• Exercise prompt:
Copy all the lines below without altering anything.

• The data:
══════════════════════════════

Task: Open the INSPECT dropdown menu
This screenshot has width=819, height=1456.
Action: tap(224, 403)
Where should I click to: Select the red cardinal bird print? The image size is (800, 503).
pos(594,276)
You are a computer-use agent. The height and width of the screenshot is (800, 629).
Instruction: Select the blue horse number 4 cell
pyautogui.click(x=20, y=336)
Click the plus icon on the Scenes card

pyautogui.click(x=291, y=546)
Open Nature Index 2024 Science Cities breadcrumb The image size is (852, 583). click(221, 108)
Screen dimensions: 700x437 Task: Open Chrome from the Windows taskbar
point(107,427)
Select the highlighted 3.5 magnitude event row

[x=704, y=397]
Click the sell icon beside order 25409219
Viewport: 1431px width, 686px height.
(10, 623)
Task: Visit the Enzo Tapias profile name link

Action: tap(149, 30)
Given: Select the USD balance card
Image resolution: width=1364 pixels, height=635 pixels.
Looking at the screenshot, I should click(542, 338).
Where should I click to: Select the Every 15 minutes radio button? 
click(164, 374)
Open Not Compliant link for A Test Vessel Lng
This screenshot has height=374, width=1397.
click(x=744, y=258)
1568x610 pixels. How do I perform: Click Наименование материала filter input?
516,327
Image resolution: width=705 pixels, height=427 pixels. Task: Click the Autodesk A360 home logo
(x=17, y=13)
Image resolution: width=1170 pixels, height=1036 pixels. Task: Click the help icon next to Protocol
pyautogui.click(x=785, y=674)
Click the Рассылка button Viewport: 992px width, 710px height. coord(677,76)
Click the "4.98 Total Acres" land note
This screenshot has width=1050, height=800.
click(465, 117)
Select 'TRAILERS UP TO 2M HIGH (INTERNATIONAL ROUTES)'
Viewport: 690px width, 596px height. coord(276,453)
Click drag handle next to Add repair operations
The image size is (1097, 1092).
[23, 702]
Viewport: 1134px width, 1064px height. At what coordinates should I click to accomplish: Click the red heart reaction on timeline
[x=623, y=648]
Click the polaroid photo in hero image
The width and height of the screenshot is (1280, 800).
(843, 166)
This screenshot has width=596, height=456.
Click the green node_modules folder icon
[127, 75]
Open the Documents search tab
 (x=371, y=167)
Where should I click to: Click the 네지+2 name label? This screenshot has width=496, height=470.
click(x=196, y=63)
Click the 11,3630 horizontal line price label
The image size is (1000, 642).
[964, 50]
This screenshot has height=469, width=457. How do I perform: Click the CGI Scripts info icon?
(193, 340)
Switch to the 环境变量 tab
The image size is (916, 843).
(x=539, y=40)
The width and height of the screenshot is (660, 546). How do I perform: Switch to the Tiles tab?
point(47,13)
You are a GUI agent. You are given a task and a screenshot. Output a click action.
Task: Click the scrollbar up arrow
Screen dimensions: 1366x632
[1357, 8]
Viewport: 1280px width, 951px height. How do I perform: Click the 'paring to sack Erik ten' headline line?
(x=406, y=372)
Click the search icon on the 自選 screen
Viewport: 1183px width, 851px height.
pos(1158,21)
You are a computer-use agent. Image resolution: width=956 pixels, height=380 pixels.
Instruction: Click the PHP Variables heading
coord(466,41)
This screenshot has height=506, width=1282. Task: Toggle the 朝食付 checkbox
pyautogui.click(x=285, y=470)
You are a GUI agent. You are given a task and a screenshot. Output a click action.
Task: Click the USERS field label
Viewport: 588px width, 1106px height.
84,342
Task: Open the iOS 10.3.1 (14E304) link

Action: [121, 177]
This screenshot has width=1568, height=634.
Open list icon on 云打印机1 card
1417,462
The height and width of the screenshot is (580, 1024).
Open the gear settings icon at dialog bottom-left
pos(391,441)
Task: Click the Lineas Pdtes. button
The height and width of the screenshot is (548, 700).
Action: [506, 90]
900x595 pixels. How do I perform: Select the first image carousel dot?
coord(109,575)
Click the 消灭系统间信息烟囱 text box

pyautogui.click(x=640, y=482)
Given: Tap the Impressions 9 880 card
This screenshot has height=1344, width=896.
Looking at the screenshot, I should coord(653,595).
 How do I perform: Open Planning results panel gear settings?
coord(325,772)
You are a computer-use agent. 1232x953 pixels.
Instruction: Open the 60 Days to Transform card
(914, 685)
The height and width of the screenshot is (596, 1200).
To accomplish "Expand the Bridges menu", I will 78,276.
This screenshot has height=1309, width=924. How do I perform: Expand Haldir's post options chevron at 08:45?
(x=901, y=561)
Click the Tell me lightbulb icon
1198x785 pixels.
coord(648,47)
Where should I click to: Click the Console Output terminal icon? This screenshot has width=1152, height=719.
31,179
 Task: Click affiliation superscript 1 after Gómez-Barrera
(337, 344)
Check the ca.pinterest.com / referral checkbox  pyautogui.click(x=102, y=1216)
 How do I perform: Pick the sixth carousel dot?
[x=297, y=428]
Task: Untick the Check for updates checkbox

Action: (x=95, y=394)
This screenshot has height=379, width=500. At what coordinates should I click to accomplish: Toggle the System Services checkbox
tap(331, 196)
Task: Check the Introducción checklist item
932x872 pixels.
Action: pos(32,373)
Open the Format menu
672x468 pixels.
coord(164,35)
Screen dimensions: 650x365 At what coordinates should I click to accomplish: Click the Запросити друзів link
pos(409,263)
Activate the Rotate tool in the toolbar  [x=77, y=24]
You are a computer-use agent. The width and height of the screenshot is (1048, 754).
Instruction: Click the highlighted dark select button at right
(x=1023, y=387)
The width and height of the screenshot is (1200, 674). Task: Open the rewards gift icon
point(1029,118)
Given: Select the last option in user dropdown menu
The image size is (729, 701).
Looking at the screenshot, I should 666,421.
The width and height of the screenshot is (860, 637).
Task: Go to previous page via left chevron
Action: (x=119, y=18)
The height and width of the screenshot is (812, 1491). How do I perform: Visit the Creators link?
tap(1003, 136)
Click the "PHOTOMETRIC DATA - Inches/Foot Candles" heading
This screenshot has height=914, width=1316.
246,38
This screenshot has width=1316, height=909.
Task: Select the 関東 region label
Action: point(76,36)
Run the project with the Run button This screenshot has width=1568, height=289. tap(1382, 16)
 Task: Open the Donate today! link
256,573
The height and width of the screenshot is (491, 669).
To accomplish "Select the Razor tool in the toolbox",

══════════════════════════════

• Reply:
Task: Open the INSPECT dropdown menu
This screenshot has width=819, height=1456.
Action: tap(224, 403)
Where should I click to: Select the red cardinal bird print? The image size is (800, 503).
pos(594,276)
You are a computer-use agent. The height and width of the screenshot is (800, 629).
Instruction: Select the blue horse number 4 cell
pyautogui.click(x=20, y=336)
Click the plus icon on the Scenes card

pyautogui.click(x=291, y=546)
Open Nature Index 2024 Science Cities breadcrumb The image size is (852, 583). click(221, 108)
Screen dimensions: 700x437 Task: Open Chrome from the Windows taskbar
point(107,427)
Select the highlighted 3.5 magnitude event row

[x=704, y=397]
Click the sell icon beside order 25409219
Viewport: 1431px width, 686px height.
(10, 623)
Task: Visit the Enzo Tapias profile name link

Action: tap(149, 30)
Given: Select the USD balance card
Image resolution: width=1364 pixels, height=635 pixels.
Looking at the screenshot, I should click(542, 338).
Where should I click to: Select the Every 15 minutes radio button? 
click(164, 374)
Open Not Compliant link for A Test Vessel Lng
This screenshot has height=374, width=1397.
click(x=744, y=258)
1568x610 pixels. How do I perform: Click Наименование материала filter input?
516,327
Image resolution: width=705 pixels, height=427 pixels. Task: Click the Autodesk A360 home logo
(x=17, y=13)
Image resolution: width=1170 pixels, height=1036 pixels. Task: Click the help icon next to Protocol
pyautogui.click(x=785, y=674)
Click the Рассылка button Viewport: 992px width, 710px height. coord(677,76)
Click the "4.98 Total Acres" land note
This screenshot has width=1050, height=800.
click(465, 117)
Select 'TRAILERS UP TO 2M HIGH (INTERNATIONAL ROUTES)'
Viewport: 690px width, 596px height. coord(276,453)
Click drag handle next to Add repair operations
The image size is (1097, 1092).
[23, 702]
Viewport: 1134px width, 1064px height. At what coordinates should I click to accomplish: Click the red heart reaction on timeline
[x=623, y=648]
Click the polaroid photo in hero image
The width and height of the screenshot is (1280, 800).
(843, 166)
This screenshot has width=596, height=456.
Click the green node_modules folder icon
[127, 75]
Open the Documents search tab
 (x=371, y=167)
Where should I click to: Click the 네지+2 name label? This screenshot has width=496, height=470.
click(x=196, y=63)
Click the 11,3630 horizontal line price label
The image size is (1000, 642).
[964, 50]
This screenshot has height=469, width=457. How do I perform: Click the CGI Scripts info icon?
(193, 340)
Switch to the 环境变量 tab
The image size is (916, 843).
(x=539, y=40)
The width and height of the screenshot is (660, 546). How do I perform: Switch to the Tiles tab?
point(47,13)
You are a GUI agent. You are given a task and a screenshot. Output a click action.
Task: Click the scrollbar up arrow
Screen dimensions: 1366x632
[1357, 8]
Viewport: 1280px width, 951px height. How do I perform: Click the 'paring to sack Erik ten' headline line?
(x=406, y=372)
Click the search icon on the 自選 screen
Viewport: 1183px width, 851px height.
pos(1158,21)
You are a computer-use agent. Image resolution: width=956 pixels, height=380 pixels.
Instruction: Click the PHP Variables heading
coord(466,41)
This screenshot has height=506, width=1282. Task: Toggle the 朝食付 checkbox
pyautogui.click(x=285, y=470)
You are a GUI agent. You are given a task and a screenshot. Output a click action.
Task: Click the USERS field label
Viewport: 588px width, 1106px height.
84,342
Task: Open the iOS 10.3.1 (14E304) link

Action: [121, 177]
This screenshot has width=1568, height=634.
Open list icon on 云打印机1 card
1417,462
The height and width of the screenshot is (580, 1024).
Open the gear settings icon at dialog bottom-left
pos(391,441)
Task: Click the Lineas Pdtes. button
The height and width of the screenshot is (548, 700).
Action: [506, 90]
900x595 pixels. How do I perform: Select the first image carousel dot?
coord(109,575)
Click the 消灭系统间信息烟囱 text box

pyautogui.click(x=640, y=482)
Given: Tap the Impressions 9 880 card
This screenshot has height=1344, width=896.
Looking at the screenshot, I should coord(653,595).
 How do I perform: Open Planning results panel gear settings?
coord(325,772)
You are a computer-use agent. 1232x953 pixels.
Instruction: Open the 60 Days to Transform card
(914, 685)
The height and width of the screenshot is (596, 1200).
To accomplish "Expand the Bridges menu", I will 78,276.
This screenshot has height=1309, width=924. How do I perform: Expand Haldir's post options chevron at 08:45?
(x=901, y=561)
Click the Tell me lightbulb icon
1198x785 pixels.
coord(648,47)
Where should I click to: Click the Console Output terminal icon? This screenshot has width=1152, height=719.
31,179
 Task: Click affiliation superscript 1 after Gómez-Barrera
(337, 344)
Check the ca.pinterest.com / referral checkbox  pyautogui.click(x=102, y=1216)
 How do I perform: Pick the sixth carousel dot?
[x=297, y=428]
Task: Untick the Check for updates checkbox

Action: (x=95, y=394)
This screenshot has height=379, width=500. At what coordinates should I click to accomplish: Toggle the System Services checkbox
tap(331, 196)
Task: Check the Introducción checklist item
932x872 pixels.
Action: pos(32,373)
Open the Format menu
672x468 pixels.
coord(164,35)
Screen dimensions: 650x365 At what coordinates should I click to accomplish: Click the Запросити друзів link
pos(409,263)
Activate the Rotate tool in the toolbar  [x=77, y=24]
You are a computer-use agent. The width and height of the screenshot is (1048, 754).
Instruction: Click the highlighted dark select button at right
(x=1023, y=387)
The width and height of the screenshot is (1200, 674). Task: Open the rewards gift icon
point(1029,118)
Given: Select the last option in user dropdown menu
The image size is (729, 701).
Looking at the screenshot, I should 666,421.
The width and height of the screenshot is (860, 637).
Task: Go to previous page via left chevron
Action: (x=119, y=18)
The height and width of the screenshot is (812, 1491). How do I perform: Visit the Creators link?
tap(1003, 136)
Click the "PHOTOMETRIC DATA - Inches/Foot Candles" heading
This screenshot has height=914, width=1316.
246,38
This screenshot has width=1316, height=909.
Task: Select the 関東 region label
Action: point(76,36)
Run the project with the Run button This screenshot has width=1568, height=289. tap(1382, 16)
 Task: Open the Donate today! link
256,573
The height and width of the screenshot is (491, 669).
To accomplish "Select the Razor tool in the toolbox",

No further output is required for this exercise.